*Como fazer*
Por favor, diga: segundo o trecho fornecido, em que mês e ano o professor Roldão anunciou ter descoberto as “Pirâmides do Amazonas”?
───── Trecho fornecido
VF: Certamente o senhor se tornou famoso, pois os livros de von Dâniken são traduzidos em muitos idiomas.
JAP: Pode ser... Mas não ligo. Em julho de 1979 o professor Roldão detonou a notícia de que havia descoberto as “Pirâmides do Amazonas”. Assim, atraiu a imprensa do Brasil que alugava pequenos aviões para fotografar as pirâmides. Mas, devido a serração, as fotografias não tinham boa definição. O Roldão me telefonou dizendo, “Venha logo, os estrangeiros estão saqueando as relíquias arqueológicas. O suíço Ferdinand Schmid foi preso contrabandeando cerâmica do rio Padauiri. Estou voltando para a região com dois agentes da Polícia Federal com metralhadora, um monge para conversar com os sacerdotes guardiões, um etnólogo e o índio mongulala Tatunca Nara”.

VF: Sim, eu tinha uns 15 anos na época e me lembro desses boatos que tomaram conta da imprensa. Mas, o senhor viu as tais pirâmides?
──────────
───── Dados fornecidos
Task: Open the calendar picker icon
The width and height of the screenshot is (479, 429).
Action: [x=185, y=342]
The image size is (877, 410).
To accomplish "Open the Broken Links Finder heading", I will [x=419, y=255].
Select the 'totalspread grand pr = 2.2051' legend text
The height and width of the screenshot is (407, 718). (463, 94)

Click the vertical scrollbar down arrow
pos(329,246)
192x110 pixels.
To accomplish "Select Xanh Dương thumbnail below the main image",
──────────
───── Dados fornecidos
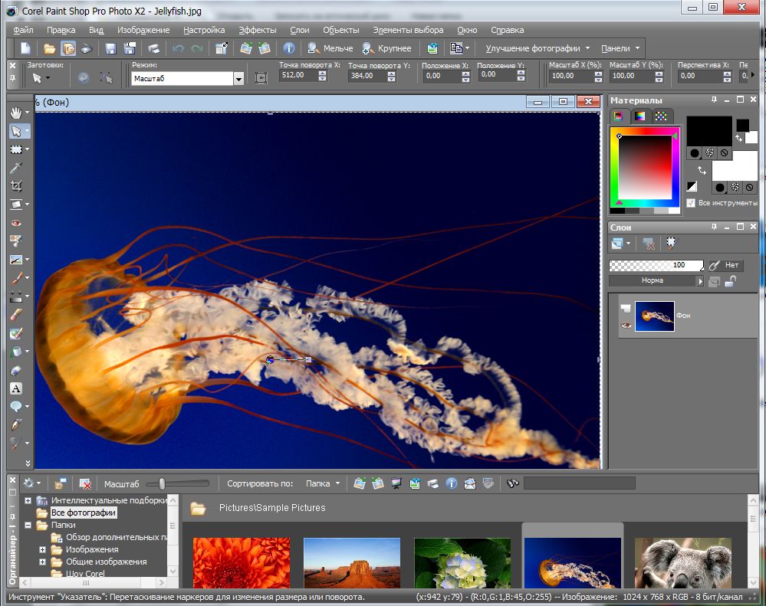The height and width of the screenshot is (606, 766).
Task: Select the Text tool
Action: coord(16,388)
──────────
*Sua resposta*
Em julho de 1979.